# WebNLG-EN Translation

The translation was done using the APIs provided by DeepL.

In [8]:
import os
import deepl 
import sentencepiece as spm
import pandas as pd
import numpy as np
import xml.etree.ElementTree as ET
import xml.dom.minidom as minidom

DEEPL_AUTH_KEY = ""

In [9]:
def remove_empty_lines(node):
    for child in node.childNodes[:]:
        if child.nodeType == child.TEXT_NODE and child.nodeValue.strip() == '':
            node.removeChild(child)
        elif child.nodeType == child.ELEMENT_NODE:
            remove_empty_lines(child)

def prettify(root):
    xml_string = ET.tostring(root, encoding='utf-8')
    dom = minidom.parseString(xml_string)
    remove_empty_lines(dom)
    formatted_xml = dom.toprettyxml(indent="  ")
    lines = formatted_xml.split("\n") # Rimuovi la prima riga vuota
    formatted_xml = "\n".join(line for line in lines if line.strip())

    return formatted_xml

def save(root, url):
    formatted_xml = prettify(root)
    with open(url, 'w', encoding='utf-8') as f:
        f.write(formatted_xml)

## Train and Dev sets translation

In [6]:
translator = deepl.Translator(DEEPL_AUTH_KEY) 
triple_numbers = ["1", "2", "3", "4", "5", "6", "7"]
dataset_types = ["train", "dev"]

count = 0
words = 0

files = [
    "Airport.xml", 
    "Artist.xml", 
    "Astronaut.xml", 
    "Athlete.xml", 
    "Building.xml", 
    "CelestialBody.xml",
    "City.xml", 
    "ComicsCharacter.xml", 
    "Company.xml",
    "Food.xml", 
    "MeanOfTransportation.xml",
    "Monument.xml",
    "Politician.xml",
    "SportsTeam.xml", 
    "University.xml",
    "WrittenWork.xml"
]

for dataset_type in dataset_types:
    for triple_number in triple_numbers:
        path = "..\\..\\..\\WebNLG\\en\\" + dataset_type + "\\" + triple_number + "triples"

        file_names = []
        for file_name in os.listdir(path):
            if file_name in files:
                if os.path.isfile(os.path.join(path, file_name)):
                    url = os.path.join(path, file_name)
                    tree = ET.parse(url)
                    root = tree.getroot()
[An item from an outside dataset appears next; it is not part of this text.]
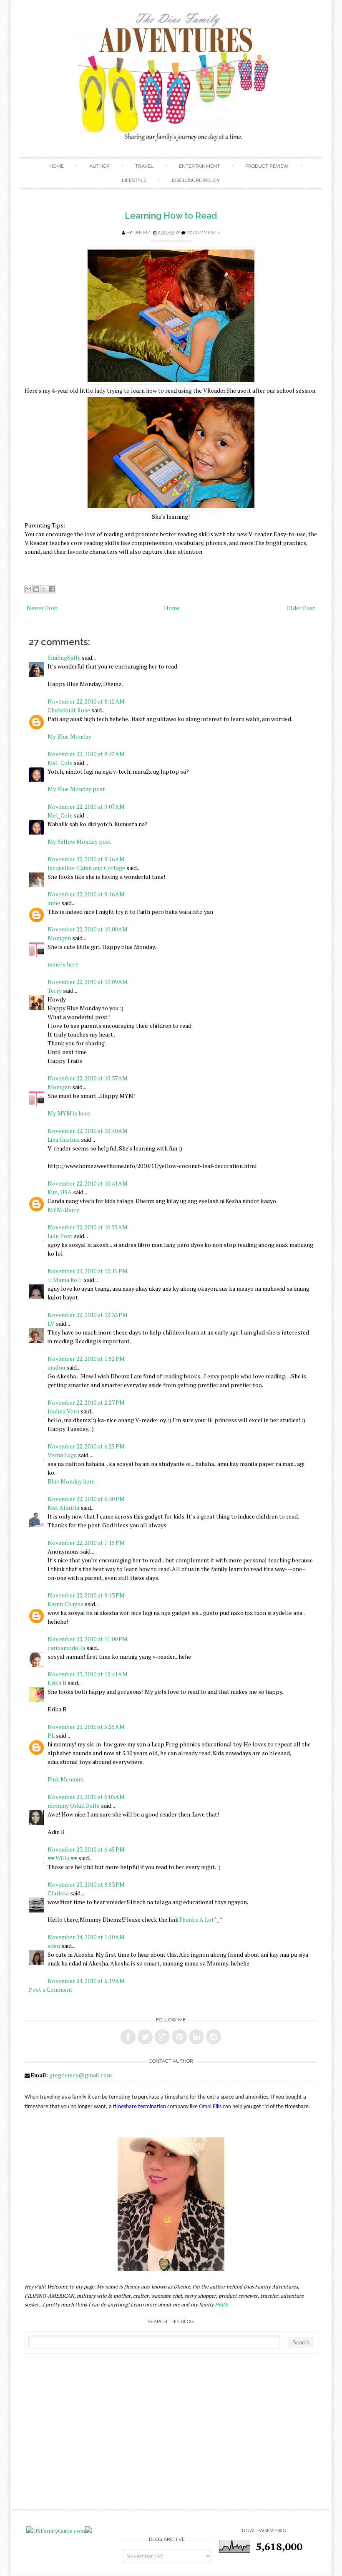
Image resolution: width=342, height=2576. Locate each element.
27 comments (203, 232)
                    for entry in root.iter('entry'):
                        lexs = []
                        for lex in entry.iter('lex'):
                            lex.set('lang', 'en')
                            lexs.append((lex.get('comment'), lex.get('lid'), lex.text))
                            count += 1
                            words += len(lex.text)

                        for comment, idl, text in lexs:
                            new_lex = ET.SubElement(entry, 'lex')
                            new_lex.set('comment', comment)
                            new_lex.set('lid', idl)
                            new_lex.set('lang', 'it')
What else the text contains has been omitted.